Several generations of people have been raised on the crudely erotic content of pop music, conveyed both through the lyrics and, more typically, rhythm. So trained, people seek the same thrills in real music written to appeal to the higher faculties of man rather than to his lower regions.
Much of Wagner’s oeuvre is overtly sensual (one of my many problems with it), but his operas are too long for pop junkies to get their jollies. They want their fix short and sweet, which explains why Ravel’s Bolero is the most popular classical piece among young people.
Its monotonous coital rhythm produces a most enjoyable response that has little to do with its understated musical content. (Ravel himself once said that there was no music in his Bolero.)
All this was hilariously illustrated in the 1979 film 10, where the Bo Derek character always puts on Bolero before making love (she uses a more direct term). And in 1984, the British figure skaters Torvill and Dean won the Olympics with their elegant copulation on ice performed to the unremitting beat of Bolero.

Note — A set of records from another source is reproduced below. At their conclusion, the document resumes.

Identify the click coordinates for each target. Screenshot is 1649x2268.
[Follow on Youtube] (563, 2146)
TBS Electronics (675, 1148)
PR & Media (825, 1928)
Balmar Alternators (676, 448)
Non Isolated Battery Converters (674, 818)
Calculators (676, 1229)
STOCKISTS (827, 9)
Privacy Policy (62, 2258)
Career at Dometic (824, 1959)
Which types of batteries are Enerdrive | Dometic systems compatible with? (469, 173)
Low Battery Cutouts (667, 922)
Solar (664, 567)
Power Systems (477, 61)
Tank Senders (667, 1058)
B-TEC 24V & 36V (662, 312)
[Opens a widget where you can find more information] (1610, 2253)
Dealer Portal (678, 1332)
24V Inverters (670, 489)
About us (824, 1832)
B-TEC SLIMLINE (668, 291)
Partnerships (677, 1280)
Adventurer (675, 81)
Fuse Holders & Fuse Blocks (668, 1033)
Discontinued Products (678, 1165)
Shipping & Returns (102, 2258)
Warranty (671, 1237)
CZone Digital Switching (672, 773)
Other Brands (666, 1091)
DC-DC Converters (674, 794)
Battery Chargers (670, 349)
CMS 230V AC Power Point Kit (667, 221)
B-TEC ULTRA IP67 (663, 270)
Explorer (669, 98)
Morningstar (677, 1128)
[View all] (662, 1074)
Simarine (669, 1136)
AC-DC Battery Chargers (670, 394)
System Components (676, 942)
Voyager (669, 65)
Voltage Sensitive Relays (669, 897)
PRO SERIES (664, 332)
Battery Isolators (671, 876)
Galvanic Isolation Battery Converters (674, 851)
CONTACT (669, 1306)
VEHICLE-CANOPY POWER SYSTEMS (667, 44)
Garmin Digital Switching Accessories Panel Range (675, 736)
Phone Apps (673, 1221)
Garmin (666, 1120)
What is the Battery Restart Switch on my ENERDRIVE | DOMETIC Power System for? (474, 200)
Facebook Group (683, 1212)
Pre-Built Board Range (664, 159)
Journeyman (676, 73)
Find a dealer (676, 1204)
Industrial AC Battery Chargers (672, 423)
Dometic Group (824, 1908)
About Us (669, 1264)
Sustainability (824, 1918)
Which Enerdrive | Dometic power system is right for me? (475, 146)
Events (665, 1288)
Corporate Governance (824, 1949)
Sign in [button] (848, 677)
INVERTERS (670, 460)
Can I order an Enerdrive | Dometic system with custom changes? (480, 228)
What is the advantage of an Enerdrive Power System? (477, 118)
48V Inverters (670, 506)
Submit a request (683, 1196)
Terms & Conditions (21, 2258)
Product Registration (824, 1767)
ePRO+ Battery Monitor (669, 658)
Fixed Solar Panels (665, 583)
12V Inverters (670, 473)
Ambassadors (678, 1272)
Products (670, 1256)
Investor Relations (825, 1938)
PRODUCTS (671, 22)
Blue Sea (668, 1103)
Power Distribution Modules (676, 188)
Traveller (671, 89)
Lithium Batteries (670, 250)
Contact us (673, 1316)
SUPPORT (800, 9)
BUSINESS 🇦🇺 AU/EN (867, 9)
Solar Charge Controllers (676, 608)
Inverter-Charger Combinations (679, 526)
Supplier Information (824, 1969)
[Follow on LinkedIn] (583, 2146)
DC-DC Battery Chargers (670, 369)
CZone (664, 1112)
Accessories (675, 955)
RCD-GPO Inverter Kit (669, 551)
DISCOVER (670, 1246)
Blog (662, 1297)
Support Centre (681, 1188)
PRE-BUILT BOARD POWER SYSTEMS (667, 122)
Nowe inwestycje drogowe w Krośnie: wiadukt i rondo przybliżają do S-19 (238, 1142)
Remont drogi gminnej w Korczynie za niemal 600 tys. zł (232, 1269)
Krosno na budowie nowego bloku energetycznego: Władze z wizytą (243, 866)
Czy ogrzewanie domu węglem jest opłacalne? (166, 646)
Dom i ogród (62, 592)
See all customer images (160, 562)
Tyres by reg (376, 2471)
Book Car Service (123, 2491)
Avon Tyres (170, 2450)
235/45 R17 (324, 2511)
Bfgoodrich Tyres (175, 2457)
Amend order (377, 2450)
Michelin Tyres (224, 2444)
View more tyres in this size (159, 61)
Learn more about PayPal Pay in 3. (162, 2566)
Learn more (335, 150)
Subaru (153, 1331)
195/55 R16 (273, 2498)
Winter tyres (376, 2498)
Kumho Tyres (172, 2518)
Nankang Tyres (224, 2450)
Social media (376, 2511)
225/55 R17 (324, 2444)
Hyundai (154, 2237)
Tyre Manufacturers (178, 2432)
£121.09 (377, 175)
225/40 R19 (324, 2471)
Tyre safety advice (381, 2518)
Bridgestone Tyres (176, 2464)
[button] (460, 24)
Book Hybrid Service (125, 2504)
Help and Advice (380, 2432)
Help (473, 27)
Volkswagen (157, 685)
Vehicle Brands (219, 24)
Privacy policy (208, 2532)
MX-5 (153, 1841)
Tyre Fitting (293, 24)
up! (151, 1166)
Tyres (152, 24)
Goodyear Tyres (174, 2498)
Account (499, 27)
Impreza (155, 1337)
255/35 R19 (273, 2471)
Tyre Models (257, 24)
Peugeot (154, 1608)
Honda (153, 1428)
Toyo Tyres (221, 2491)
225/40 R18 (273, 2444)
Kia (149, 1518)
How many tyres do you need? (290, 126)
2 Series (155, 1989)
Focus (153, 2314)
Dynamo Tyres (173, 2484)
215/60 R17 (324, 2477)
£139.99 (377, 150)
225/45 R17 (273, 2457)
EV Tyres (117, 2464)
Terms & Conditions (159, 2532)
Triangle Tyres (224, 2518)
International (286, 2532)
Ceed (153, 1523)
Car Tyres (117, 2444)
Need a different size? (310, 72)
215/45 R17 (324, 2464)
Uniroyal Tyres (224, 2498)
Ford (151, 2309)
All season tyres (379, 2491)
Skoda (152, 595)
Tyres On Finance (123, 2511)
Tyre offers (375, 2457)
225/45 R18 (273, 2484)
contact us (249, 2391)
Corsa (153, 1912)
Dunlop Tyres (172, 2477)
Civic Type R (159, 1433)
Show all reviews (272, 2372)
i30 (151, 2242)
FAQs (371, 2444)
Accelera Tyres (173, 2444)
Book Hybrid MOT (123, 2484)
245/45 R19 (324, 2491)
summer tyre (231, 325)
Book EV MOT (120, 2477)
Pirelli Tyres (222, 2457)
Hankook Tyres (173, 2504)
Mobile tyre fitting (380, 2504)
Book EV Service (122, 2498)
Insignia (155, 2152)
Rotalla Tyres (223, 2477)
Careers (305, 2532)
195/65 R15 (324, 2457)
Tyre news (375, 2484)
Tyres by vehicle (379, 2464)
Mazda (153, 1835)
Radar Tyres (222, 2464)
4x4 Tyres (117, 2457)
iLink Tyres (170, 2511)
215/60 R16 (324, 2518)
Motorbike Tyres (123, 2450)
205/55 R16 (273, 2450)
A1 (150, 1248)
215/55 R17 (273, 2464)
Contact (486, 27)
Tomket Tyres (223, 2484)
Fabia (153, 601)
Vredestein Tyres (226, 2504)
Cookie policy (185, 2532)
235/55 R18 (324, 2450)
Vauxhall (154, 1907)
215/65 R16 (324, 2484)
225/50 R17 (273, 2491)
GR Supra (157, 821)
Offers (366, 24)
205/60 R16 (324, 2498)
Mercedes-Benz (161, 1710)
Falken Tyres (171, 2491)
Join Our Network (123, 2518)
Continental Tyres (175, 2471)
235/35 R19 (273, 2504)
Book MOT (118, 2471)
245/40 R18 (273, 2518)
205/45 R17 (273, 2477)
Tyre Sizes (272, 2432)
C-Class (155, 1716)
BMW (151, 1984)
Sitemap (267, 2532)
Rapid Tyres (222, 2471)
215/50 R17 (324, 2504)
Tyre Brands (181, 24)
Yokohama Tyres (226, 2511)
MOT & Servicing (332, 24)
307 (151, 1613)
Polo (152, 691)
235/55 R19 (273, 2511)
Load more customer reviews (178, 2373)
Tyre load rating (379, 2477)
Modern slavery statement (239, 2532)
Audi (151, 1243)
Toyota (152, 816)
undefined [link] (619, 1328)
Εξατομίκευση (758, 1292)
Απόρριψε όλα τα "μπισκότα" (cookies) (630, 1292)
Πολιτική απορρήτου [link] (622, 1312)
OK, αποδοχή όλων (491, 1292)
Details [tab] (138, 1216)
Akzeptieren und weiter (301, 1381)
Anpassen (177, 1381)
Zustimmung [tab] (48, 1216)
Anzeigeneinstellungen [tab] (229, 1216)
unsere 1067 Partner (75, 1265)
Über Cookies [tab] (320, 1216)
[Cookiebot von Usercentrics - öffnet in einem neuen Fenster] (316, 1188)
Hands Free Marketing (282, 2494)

But at least Torvill and Dean did their bit in elegant clothes, and Bo Derek in no clothes at all. They didn’t take that quasi-classical piece into the ‘Leather-Rubber-Uniform-Superhero-Gala-Sportswear-Drag’ territory.
We’ve had to wait 40 years after the British Olympic triumph for this musical development, but, as Galileo and Newton discovered, falling objects accelerate. The same is true of modern life: processes that used to take centuries or decades to develop, these days take years or months.
That’s why I can confidently predict that things will quickly sink even deeper than the bottom-feeding Klassiek Fetish. I’m not sure, alas, that my imagination is vivid enough to imagine what those lower depths could look like.
It’s possible, for example, that the fetish gear that so far is optional will in due course become compulsory at all classical concerts. Or that the audience will be given Ecstasy and fentonil rather than glasses of bubbly at the interval. Or that we’ll be regaled with a performance of, say, St Matthew Passion by nude singers.
The possibilities are endless, and I’ll leave you to explore them on your own. Let’s just say that Klassiek Fetish shows a promising way forward.
P.S. If you wish to attend Klassiek Fetish, I’ll be happy to provide booking information.
“Klassiek Fetish shows a promising way forward.” More likely a “damning way downward.”
I would happily accompany you to this event, Alex, but I see the performance is at 12 noon. A bit early in the day for that sort of thing!
Yes, that would be a real matinée from hell.